In Dickens’s tale and many others, however, all representations of a happy Christmas are filled with warm light, good food, loved ones, laughter, and the magic of the holidays. So, it comes as a surprise when the Polar Express arrives at the North Pole and the creepiness continues. Soon after their arrival, the Hero Boy, Hero Girl, and their new friend, Billy the Lonely Boy (Jimmy Bennett), get lost in the streets and workshops of Santa’s village. It’s a ghost town with no one in sight and a muffled, distorted record plays crooner Christmas classics over the loud speaker. The children eventually happen upon a few elves deciding the fate of a ‘naughty’ boy who put gum in his sister’s hair.
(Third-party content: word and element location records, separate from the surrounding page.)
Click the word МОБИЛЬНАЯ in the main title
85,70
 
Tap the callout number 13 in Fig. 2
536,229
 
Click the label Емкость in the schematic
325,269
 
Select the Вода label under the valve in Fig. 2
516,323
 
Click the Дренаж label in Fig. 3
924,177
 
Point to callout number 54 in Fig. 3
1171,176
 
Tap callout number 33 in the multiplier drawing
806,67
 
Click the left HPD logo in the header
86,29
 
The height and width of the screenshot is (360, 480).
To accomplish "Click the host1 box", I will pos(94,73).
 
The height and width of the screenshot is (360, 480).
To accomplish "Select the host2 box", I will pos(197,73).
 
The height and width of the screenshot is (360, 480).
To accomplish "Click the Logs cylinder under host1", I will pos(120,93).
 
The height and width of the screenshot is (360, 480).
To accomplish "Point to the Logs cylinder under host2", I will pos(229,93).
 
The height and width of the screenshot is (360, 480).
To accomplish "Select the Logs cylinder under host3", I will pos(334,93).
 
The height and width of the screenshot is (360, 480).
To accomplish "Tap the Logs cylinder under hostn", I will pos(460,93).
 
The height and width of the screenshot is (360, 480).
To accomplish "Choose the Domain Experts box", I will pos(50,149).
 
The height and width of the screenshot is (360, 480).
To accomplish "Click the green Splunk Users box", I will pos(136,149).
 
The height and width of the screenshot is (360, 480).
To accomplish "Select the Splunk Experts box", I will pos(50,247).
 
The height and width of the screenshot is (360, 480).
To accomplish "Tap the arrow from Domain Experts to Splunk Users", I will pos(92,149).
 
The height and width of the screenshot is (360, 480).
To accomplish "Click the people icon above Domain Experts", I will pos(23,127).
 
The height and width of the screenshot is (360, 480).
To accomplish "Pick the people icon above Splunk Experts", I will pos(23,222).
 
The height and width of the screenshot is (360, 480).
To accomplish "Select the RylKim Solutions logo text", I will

Strangely, instead of being cute or jolly, the elves have severe features, raspy voices, and thick Brooklyn accents. The whole scene is rather unnerving, and the magic of Christmas isn’t restored until our hero finally meets Santa Claus.

The problem with The Polar Express isn’t that the character animation is waxy and uncanny or that the film leans too heavily on disturbing themes. The filmmakers did their best with the technology at their disposal and the story provides a depth and uneasy whimsy that is characteristic of the genre and rewards an active audience. The problem is that the narrative arc spends too long in the liminal space between joy and fear, fantasy and reality, before any sort of resolution. By the time the warmth, light, joy, and magic of Christmas is restored at the end of the film, we’ve been pulled through so much darkness that the ending hardly feels satisfying and the creepiness lingers.

Zemeckis and his team should be commended for their experimental animation and for telling a unique story that pulls us in and won’t let go. Despite its critics, the film still inspires hundreds of people to flock to cinemas every year for a Christmas Eve screening. In the sugar-coated smorgasbord of holiday movies to choose from, this film stands out as a special story about what it means to believe in something, whether you can see it or not. But fair warning that it might give you nightmares. I, like most audiences, am still divided on whether that’s what Christmas is all about.